ロシアは2010年のウクライナ大統領選挙でヤヌコーヴィチ支持を公言した。ロシアにとって、ウクライナのパイプラインへのアクセスとセヴァストポリ海軍基地の保持は、自国の、そしてEUの利益にとって極めて重要だった。ヤヌコビッチ政権は、ロシアのガスを安価に購入する代わりに、セヴァストポリの租借権を2042年まで延長し、その結果、ヴェルホヴナ議会で物理的な争いが発生した。

2011年、ロシアとドイツは、バルト海の下を通り、ロシアのガスをドイツに供給するガスパイプライン「ノルドストリーム1号線」を開通させた。Nord Stream 1はVyborgからGreifswaldまで伸びている。計画中のNord Stream 2はUst-Lugaから走る予定である。Nord Streamパイプラインの目的は、ロシアがドイツ経由でEUに安価なガスを販売できるようにすることであり、EUとロシアの双方が不安定なウクライナのパイプラインに80%依存することをなくすことであった。そのため、EUの他の加盟国からも大きな支持を得ている。

しかし、Nord Streamパイプラインは米国の利益にはならない。その結果、米国の外交目標は、Nord Stream 2(ロシアからヨーロッパへのパイプラインのガス流量が2倍になる)を阻止し、ワシントンの要求に従順なウクライナ政府を樹立することであった。

もし米国がEUの花形であるロシアとの貿易関係を断ち切ることができれば、経済的にも集団防衛の面でも米国の欧州支配が確実となるばかりか、価格の高い米国の液化天然ガス(LNG)の輸出にEU市場が開放されるというおまけもついてくる。

当初、米国はウクライナのNATOやEUへの加盟を説得するため、ヤヌコーヴィチ政権を祭り上げた。クリントン国務長官(当時)がキエフに派遣され、ヤヌコーヴィチと会談した。クリントン国務長官がキエフに派遣され、ヤヌコーヴィチと会談し、こう述べた。

私たちは、ウクライナと米国が戦略的パートナーシップを深化・拡大するための方法について議論した。私たちは、ウクライナが米国および欧州連合諸国との間で緊密かつ建設的な関係を追求することを希望する。

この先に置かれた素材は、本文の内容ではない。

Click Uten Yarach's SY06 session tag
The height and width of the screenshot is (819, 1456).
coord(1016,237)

私たちは、エネルギー改革と、ウクライナをエネルギー生産国に転換し、よりエネルギー効率を高めるためのその可能性について議論した。私たちはまた、ウクライナの民主主義を保護することの重要性について議論した。私たちは、NATOやその他の国際的な安全保障活動への重要な貢献に対して、ウクライナとウクライナ国民に感謝する。

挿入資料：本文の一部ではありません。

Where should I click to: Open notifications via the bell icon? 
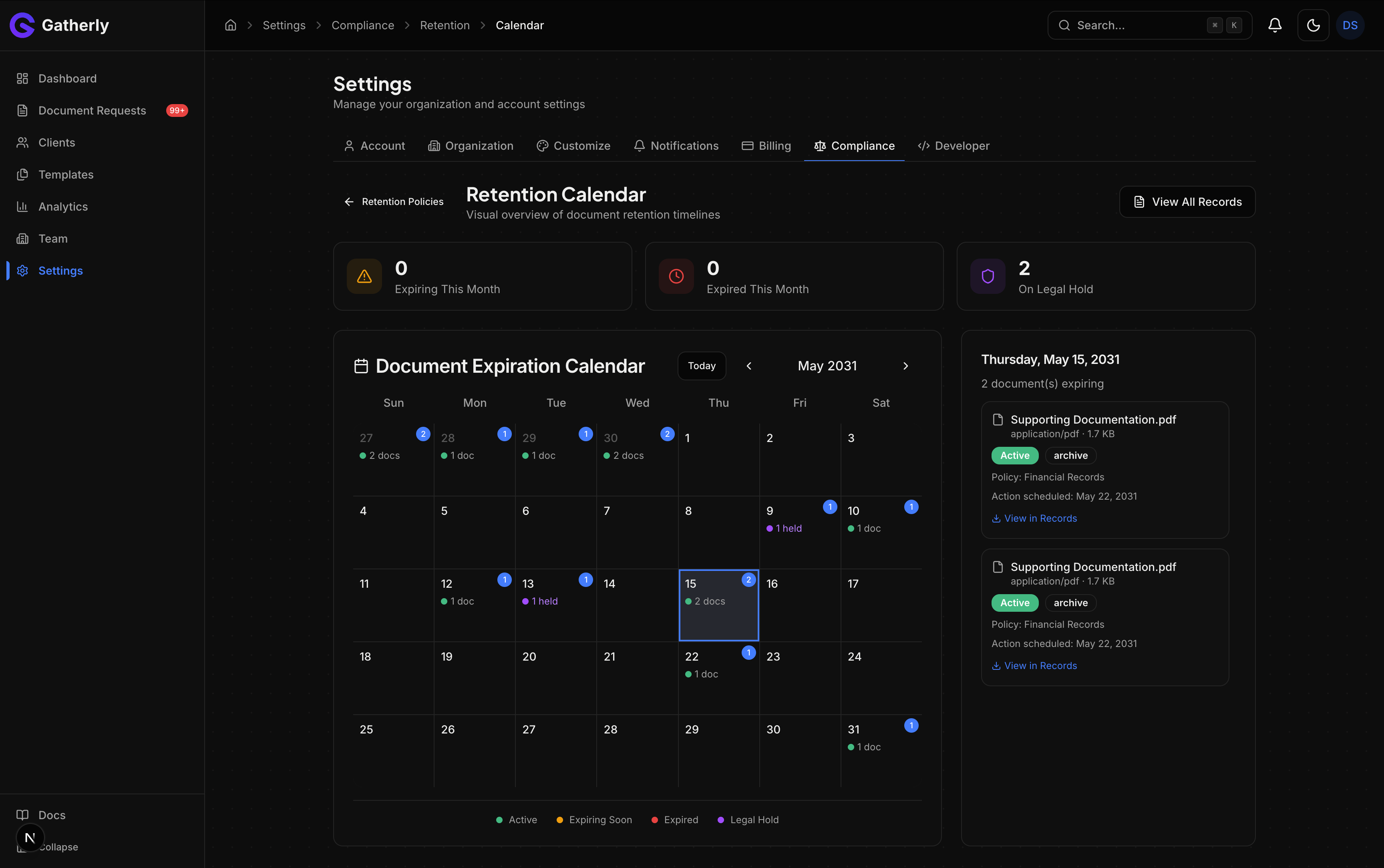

外交は失敗した。「ウクライナの民主主義を守る」というふわふわしたレトリックにもかかわらず、米国はウクライナのクーデターを支援することを決定したとき、明らかに非民主的な方法に転じたのである。この目標を達成するために、米国はウクライナ政治における最も暗い勢力であるネオナチを力づけた。